Recebi este testemunho de um paciente que gostaria de compartilhá-lo:

Tive pais cujos sonhos fui capaz de destruir. Eu abandonei a escola. Caí na preguiça, nos vícios e em abusos e desrespeitos sem fim. Foi assim que me comportei durante a adolescência e parte da minha juventude.

Eu julguei meus pais severamente e culpei suas deficiências enquanto eles tentavam de tudo para me ajudar a avançar na vida. Não esqueço que, em mais de uma ocasião, no auge da minha ingratidão, cheguei a pensar que nada lhes devia e que eles haviam me causado mais mal do que bem.

Ambos morreram sem atingir a velhice. Certamente eu contribuí para a perda de energia deles.

Depois de muito tempo, consegui orientar minha vida para começar uma família. Sinto certa amargura porque sei que meus pais gostariam de ver o que consegui.

Agora, percebendo meus próprios defeitos e limitações no relacionamento com meus filhos, temo que o destino me guarde semelhantes provações, ou que uma história como a minha se repita com um dos meus filhos.
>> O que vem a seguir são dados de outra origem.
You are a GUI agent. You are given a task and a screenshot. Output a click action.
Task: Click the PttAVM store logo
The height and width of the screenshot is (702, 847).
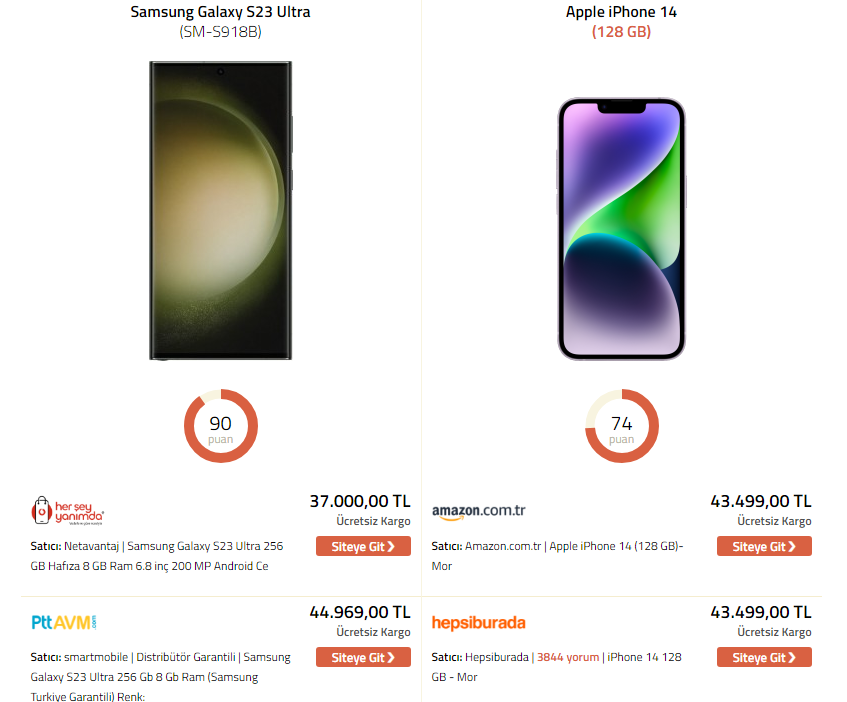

Estou mais preocupado agora que eles chegaram à adolescência. Compreendo que é um estágio em que eles afirmam sua identidade, carregando uma característica natural de revolta. No entanto, confesso que às vezes tenho reagido sob nervosismo. Assim, tenho convivido com o presságio sombrio de que “aqui se faz, aqui se paga”.

Mas recentemente houve outra reviravolta na minha vida, pela qual consegui recuperar minha paz interior e minha confiança na educação de meus filhos. Foi uma tarde no cemitério visitando meus pais.

Eu levava flores, lembrando seus gestos e palavras como se estivesse vendo e ouvindo, e de repente entendi que também o meu amor pelos meus filhos era tal que só poderia se comparar à eternidade.

Foi quando eu percebi que o amor dos meus pais por mim não fora superado pela morte. Naquele momento, seus restos mortais se tornaram relíquias, para as quais eu poderia dirigir meus pensamentos mais íntimos, certo de que meu oferecimento seria acolhido.

Foi uma dádiva de humildade, pela qual, do fundo da minha alma, eu lhes disse que, se eu consegui consertar a minha vida, foi pela semente de dignidade que eles plantaram, mantendo até o fim a esperança de resgatar o filho, com disposição para perdoar e acolher.

E continuei a expressar meus sentimentos mais íntimos, em pedidos de perdão, em oferecimento de uma vida limpa e íntegra, no desejo de retribuir e reparar as minhas preocupações como pai.

E eles me responderam no silêncio da minha alma.

Entendi que, apesar dos meus erros como pai, minhas obras de amor serão sempre uma semente que germinará até alcançar os frutos.

E entendi que só devo agir motivado pelo amor, retificando minhas intenções com humildade ante os erros cometidos.

No mais íntimo do meu coração eu senti que meus pais me diziam que eu já podia viver sem o temor com relação aos meus filhos.

Percebi que meus pais ainda me amam, e eu agora posso retribuir, tornando a minha vida inteira uma oportunidade de honrá-los, até que um dia nos encontremos nos céus.